## AIM OF THE EXERCISE
Would you please output, word for word, the span of the listing below that opens on the line containing "Task: Select Total Open Interest in USD tab" and closes on the line containing "This screenshot has height=173, width=230."? Include both ends and nothing more.

================

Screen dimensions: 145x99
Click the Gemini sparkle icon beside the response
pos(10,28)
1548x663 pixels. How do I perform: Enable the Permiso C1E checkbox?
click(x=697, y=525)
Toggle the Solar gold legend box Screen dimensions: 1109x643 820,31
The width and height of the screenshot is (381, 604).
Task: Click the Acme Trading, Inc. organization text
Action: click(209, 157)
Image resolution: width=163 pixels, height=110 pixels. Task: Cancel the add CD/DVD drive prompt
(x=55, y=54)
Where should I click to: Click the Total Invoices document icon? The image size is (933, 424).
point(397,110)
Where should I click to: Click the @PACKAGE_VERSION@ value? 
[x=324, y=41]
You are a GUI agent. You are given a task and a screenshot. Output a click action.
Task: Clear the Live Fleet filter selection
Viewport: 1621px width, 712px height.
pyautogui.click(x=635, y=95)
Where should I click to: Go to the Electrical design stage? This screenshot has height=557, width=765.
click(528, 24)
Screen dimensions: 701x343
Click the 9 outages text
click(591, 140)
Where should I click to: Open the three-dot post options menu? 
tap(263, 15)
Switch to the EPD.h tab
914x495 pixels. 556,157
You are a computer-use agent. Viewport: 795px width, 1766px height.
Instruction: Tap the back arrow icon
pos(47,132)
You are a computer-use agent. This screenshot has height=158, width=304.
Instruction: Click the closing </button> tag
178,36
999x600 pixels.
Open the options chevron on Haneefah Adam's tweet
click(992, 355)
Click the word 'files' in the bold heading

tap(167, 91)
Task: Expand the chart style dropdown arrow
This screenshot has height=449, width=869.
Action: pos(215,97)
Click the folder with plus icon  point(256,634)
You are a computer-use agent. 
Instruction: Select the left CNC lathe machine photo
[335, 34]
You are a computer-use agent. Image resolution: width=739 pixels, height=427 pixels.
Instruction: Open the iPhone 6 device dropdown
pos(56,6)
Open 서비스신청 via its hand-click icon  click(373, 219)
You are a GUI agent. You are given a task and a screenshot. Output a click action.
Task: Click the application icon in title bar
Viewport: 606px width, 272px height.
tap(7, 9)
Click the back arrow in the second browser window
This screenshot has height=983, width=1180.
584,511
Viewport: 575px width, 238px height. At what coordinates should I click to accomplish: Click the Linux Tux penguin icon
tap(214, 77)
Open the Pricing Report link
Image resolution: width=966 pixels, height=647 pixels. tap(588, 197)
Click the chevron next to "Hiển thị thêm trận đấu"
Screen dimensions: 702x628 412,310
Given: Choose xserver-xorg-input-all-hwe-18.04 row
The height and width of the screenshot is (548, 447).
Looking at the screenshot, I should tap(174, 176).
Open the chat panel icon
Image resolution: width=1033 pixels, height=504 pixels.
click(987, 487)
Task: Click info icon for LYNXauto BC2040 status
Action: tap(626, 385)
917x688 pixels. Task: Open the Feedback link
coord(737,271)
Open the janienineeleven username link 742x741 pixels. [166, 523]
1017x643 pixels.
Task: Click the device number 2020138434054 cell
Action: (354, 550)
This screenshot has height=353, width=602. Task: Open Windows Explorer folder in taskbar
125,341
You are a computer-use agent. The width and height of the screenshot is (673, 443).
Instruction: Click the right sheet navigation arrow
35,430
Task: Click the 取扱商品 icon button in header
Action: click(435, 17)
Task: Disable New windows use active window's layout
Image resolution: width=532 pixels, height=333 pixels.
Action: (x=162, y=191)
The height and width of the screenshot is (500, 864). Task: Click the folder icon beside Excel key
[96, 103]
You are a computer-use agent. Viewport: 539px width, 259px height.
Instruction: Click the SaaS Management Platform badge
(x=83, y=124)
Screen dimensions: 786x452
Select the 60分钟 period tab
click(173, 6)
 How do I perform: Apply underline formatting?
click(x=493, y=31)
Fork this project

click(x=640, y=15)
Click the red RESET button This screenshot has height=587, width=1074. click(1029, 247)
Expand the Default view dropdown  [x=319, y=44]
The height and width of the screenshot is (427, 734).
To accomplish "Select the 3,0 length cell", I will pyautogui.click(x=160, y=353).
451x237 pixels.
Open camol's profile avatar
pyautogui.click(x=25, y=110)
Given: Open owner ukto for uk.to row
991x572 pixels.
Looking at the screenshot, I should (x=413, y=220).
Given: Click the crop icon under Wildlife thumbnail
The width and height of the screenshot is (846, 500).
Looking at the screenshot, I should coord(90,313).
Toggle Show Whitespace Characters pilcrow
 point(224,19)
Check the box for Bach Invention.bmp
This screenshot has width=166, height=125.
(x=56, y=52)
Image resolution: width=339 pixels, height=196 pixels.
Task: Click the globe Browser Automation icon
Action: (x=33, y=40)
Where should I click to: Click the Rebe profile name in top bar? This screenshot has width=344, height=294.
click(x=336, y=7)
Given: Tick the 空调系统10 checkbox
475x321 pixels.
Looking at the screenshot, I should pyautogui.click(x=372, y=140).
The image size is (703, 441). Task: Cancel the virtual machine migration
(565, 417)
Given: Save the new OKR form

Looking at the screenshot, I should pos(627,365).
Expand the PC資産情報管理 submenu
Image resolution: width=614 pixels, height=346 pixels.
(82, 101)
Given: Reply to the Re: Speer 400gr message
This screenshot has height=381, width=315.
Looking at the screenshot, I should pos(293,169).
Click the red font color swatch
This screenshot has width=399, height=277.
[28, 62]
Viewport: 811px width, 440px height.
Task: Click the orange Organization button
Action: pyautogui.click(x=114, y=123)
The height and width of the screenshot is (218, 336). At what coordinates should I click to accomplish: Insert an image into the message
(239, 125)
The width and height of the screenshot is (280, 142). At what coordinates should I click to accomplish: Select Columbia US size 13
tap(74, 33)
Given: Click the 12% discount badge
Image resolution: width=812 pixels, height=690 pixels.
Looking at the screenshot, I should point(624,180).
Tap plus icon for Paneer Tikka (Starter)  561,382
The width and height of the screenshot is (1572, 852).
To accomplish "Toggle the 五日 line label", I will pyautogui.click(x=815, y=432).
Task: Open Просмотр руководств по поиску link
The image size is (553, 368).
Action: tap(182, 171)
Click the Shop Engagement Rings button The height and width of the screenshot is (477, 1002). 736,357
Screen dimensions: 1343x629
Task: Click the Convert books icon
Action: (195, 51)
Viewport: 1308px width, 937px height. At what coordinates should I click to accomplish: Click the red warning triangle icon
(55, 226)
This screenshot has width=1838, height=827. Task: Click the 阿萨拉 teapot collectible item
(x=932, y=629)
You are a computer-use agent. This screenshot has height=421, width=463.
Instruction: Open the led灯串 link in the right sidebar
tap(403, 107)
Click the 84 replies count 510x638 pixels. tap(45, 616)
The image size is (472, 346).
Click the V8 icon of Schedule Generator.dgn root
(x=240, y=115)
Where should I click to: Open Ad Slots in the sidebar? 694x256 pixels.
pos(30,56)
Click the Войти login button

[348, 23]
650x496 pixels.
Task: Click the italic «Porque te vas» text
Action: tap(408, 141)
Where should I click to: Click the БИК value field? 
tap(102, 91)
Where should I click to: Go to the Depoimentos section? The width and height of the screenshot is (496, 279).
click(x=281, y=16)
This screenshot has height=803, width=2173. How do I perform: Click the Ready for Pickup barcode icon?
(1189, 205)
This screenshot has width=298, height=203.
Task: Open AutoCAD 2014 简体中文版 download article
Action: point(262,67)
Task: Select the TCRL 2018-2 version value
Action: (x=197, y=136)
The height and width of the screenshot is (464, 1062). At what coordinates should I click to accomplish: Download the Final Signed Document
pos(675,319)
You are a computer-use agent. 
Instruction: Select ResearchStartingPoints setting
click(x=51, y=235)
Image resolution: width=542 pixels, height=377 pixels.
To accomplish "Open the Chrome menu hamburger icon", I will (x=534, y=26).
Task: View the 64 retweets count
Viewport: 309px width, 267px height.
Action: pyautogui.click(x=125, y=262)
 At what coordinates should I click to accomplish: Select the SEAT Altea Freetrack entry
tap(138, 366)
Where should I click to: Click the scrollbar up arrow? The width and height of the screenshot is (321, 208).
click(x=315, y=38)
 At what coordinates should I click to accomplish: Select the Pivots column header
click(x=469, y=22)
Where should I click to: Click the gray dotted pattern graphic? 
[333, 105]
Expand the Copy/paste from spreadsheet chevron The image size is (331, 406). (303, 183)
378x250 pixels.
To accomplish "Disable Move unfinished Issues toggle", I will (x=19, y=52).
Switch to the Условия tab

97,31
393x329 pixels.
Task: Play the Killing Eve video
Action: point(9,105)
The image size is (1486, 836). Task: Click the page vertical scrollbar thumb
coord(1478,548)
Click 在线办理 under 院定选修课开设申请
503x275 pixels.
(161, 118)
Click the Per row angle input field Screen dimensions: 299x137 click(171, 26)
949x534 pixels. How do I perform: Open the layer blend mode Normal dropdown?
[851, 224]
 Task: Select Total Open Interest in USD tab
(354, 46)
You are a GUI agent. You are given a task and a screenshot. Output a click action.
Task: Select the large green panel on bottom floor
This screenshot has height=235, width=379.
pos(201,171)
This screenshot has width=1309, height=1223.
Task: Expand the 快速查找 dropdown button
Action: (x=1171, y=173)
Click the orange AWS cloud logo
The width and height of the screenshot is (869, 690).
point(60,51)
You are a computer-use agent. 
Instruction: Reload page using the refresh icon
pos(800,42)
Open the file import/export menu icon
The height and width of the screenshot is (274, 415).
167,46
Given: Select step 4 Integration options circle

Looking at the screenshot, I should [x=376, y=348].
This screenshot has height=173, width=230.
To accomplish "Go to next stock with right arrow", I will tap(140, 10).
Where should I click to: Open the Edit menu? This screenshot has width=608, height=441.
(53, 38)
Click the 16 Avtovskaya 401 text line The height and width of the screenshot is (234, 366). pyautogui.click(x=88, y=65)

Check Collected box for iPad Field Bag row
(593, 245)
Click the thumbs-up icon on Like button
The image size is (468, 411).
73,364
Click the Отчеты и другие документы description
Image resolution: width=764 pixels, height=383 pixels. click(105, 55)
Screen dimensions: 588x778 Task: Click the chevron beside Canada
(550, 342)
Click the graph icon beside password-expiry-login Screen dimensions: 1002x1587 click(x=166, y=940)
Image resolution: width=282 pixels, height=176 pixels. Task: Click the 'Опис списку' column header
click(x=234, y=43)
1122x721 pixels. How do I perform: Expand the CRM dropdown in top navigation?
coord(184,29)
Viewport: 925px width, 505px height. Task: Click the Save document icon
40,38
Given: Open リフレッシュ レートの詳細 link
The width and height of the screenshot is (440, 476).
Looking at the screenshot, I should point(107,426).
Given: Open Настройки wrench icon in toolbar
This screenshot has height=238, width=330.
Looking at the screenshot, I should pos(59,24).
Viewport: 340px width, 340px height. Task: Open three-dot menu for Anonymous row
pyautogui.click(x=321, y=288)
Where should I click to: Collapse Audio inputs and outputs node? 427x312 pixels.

================

## EXERCISE OUTPUT
 Task: Select Total Open Interest in USD tab
(354, 46)
You are a GUI agent. You are given a task and a screenshot. Output a click action.
Task: Select the large green panel on bottom floor
This screenshot has height=235, width=379.
pos(201,171)
This screenshot has width=1309, height=1223.
Task: Expand the 快速查找 dropdown button
Action: (x=1171, y=173)
Click the orange AWS cloud logo
The width and height of the screenshot is (869, 690).
point(60,51)
You are a computer-use agent. 
Instruction: Reload page using the refresh icon
pos(800,42)
Open the file import/export menu icon
The height and width of the screenshot is (274, 415).
167,46
Given: Select step 4 Integration options circle

Looking at the screenshot, I should [x=376, y=348].
This screenshot has height=173, width=230.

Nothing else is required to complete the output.